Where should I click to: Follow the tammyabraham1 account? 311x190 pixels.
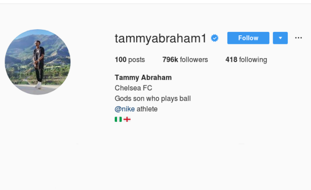(x=248, y=38)
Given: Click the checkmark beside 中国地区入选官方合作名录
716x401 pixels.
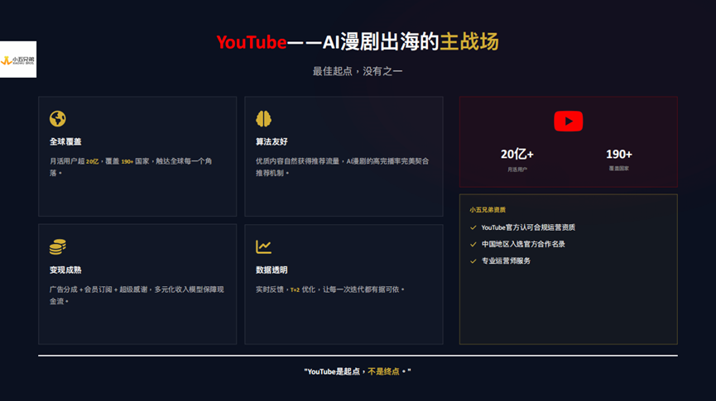Looking at the screenshot, I should pos(473,244).
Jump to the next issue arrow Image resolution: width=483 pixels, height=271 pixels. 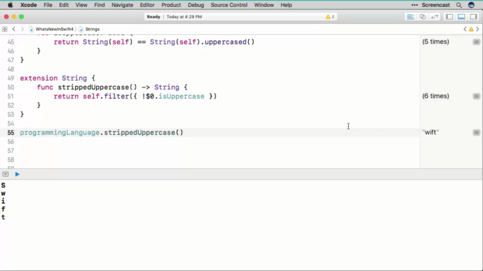click(x=478, y=29)
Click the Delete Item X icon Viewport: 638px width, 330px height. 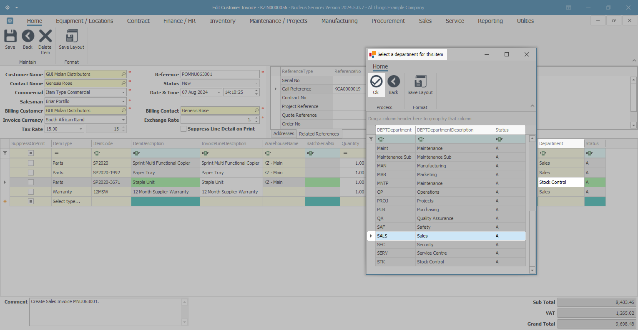(45, 36)
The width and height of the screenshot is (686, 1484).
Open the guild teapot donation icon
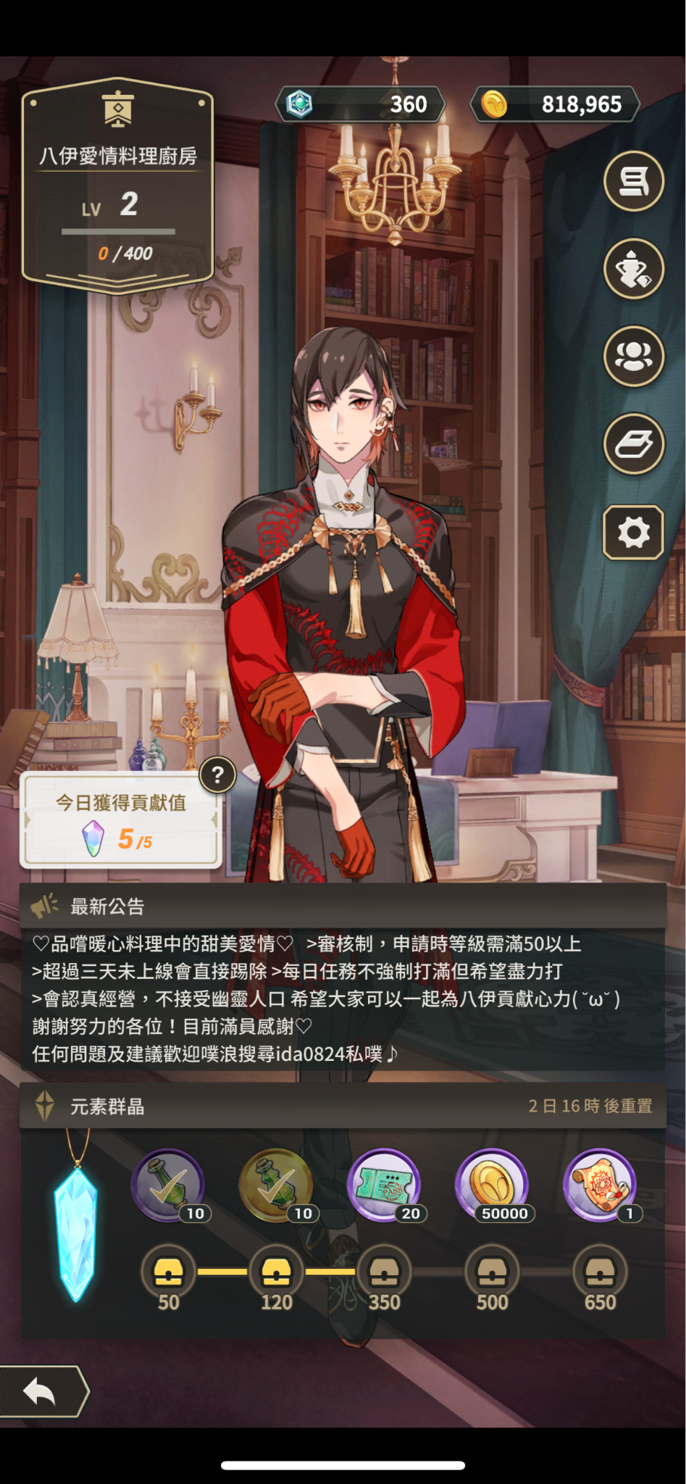(633, 269)
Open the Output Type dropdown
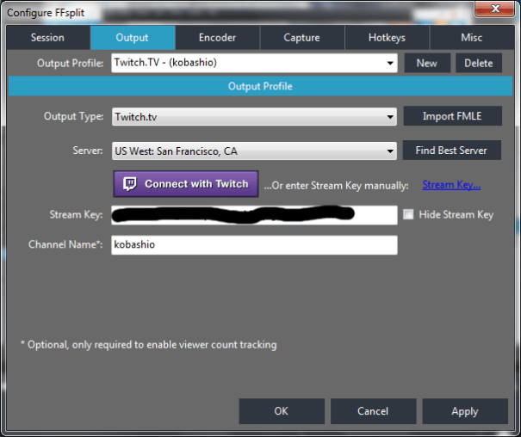 (390, 116)
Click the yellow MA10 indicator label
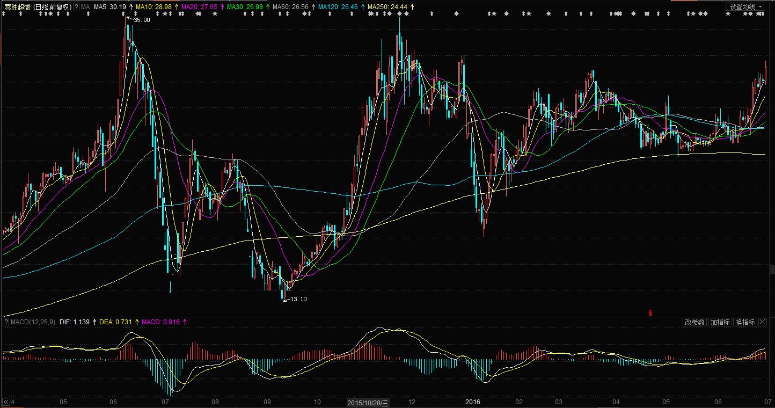 (153, 7)
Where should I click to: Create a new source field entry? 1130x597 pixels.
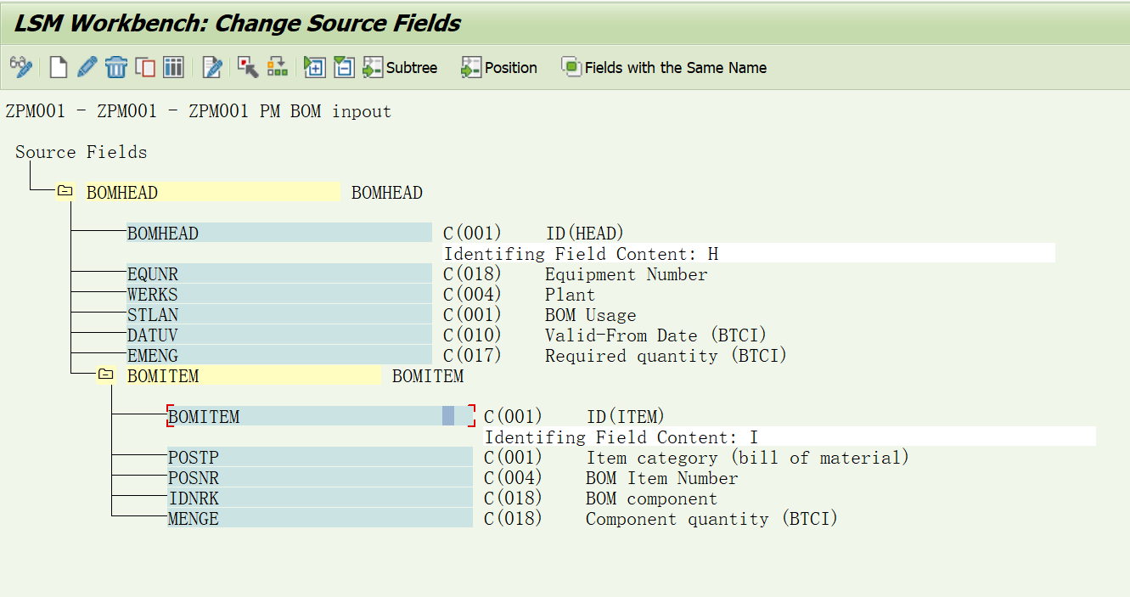(x=58, y=66)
==*==
EXERCISE BRIEF:
Quote the entries word for word, starting with the line containing "Click the yellow MA10 indicator label" and continuing through the end of the entries, leaving out the pictures.

SOLUTION TO THIS TASK:
Click the yellow MA10 indicator label
 (153, 7)
Where should I click to: Create a new source field entry? 1130x597 pixels.
(x=58, y=66)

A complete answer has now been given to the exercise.